YOUR OBJECTIVE:
Convert the stretch of the listing from the line containing "The height and" through the line containing "Action: pyautogui.click(x=775, y=827)" into a JSON list of strings, one string per line, leaving out any blank lines.

THE DATA:
+++++

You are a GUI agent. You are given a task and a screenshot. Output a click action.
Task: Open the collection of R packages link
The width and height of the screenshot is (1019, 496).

+++++

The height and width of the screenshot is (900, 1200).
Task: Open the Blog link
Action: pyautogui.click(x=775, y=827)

+++++

CORRECT RESPONSE:
[
  "The height and width of the screenshot is (900, 1200).",
  "Task: Open the Blog link",
  "Action: pyautogui.click(x=775, y=827)"
]